Image from J.L. O'Brien. doi:10.1126/science.1142892 Quantum-optical systems allow several different interesting approaches to building quantum computers that are, although not unique to optics, certainly well-suited. Terry Rudolph's position piece is a great place to start to learn (amongst other things) about the arguments in favor of cluster-state quantum computation with quantum optics. The continuous-variable nature of general quantum-optical states is also a feature that we exploit in our work.

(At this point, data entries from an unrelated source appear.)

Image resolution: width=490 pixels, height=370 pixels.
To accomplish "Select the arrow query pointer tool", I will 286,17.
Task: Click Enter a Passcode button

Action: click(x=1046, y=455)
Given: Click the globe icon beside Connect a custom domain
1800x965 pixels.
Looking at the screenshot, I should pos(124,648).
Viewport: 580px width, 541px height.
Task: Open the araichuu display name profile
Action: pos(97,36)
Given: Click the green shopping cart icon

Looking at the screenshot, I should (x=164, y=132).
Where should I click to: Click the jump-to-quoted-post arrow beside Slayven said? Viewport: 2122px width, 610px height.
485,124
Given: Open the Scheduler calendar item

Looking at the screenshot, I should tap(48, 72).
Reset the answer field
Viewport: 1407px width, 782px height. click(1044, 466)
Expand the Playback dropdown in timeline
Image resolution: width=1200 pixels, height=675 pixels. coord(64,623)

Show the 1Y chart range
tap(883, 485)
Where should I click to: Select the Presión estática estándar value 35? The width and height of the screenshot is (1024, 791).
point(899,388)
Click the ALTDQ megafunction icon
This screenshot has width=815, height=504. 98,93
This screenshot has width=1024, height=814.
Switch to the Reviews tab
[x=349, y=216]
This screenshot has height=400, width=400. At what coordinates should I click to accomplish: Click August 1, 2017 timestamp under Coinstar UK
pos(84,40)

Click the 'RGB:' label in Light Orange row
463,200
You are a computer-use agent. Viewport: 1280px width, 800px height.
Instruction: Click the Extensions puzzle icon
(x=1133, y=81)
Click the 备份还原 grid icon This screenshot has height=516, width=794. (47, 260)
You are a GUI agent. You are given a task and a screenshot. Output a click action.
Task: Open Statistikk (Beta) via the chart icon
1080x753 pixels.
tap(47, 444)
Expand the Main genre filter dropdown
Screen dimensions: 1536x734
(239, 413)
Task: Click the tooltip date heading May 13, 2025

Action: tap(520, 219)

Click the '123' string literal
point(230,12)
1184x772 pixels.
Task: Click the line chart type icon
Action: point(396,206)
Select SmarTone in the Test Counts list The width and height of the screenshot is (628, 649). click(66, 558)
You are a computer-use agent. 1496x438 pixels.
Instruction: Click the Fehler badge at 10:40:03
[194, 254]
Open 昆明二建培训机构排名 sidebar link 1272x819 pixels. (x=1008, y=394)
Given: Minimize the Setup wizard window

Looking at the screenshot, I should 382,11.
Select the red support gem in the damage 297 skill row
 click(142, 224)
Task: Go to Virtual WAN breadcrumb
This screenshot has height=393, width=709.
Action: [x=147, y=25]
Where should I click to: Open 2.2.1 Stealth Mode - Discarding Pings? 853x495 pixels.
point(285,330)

Image modified from N.C. Jones, et al. doi:10.1103/PhysRevX.2.031007 Spins in semiconductors were one of the earliest proposed candidates for constructing qubits for a quantum computer, and they remain heavily studied. Spins that can be coupled to optical photons are additionally interesting because they admit ultrafast (picoseond-scale) gate operations and they provide a natural interface between computation qubits and communication (flying) qubits for quantum communications. We are interested in spin qubits in 2D materials in particular.
Image modified from D. Rosenberg, et al. doi:10.1038/s41534-017-0044-0 Superconducting circuits currently provide one of the most advanced platforms for building qubits developed to date. They also provide an excellent basis for studying and engineering quantum optics in the microwave-frequency domain. We explore unconventional types of superconducting circuit qubits (especially qubits formed from Schroedinger-Cat continuous-variable states) and approaches to constructing quantum annealers and quantum simulators with these qubits.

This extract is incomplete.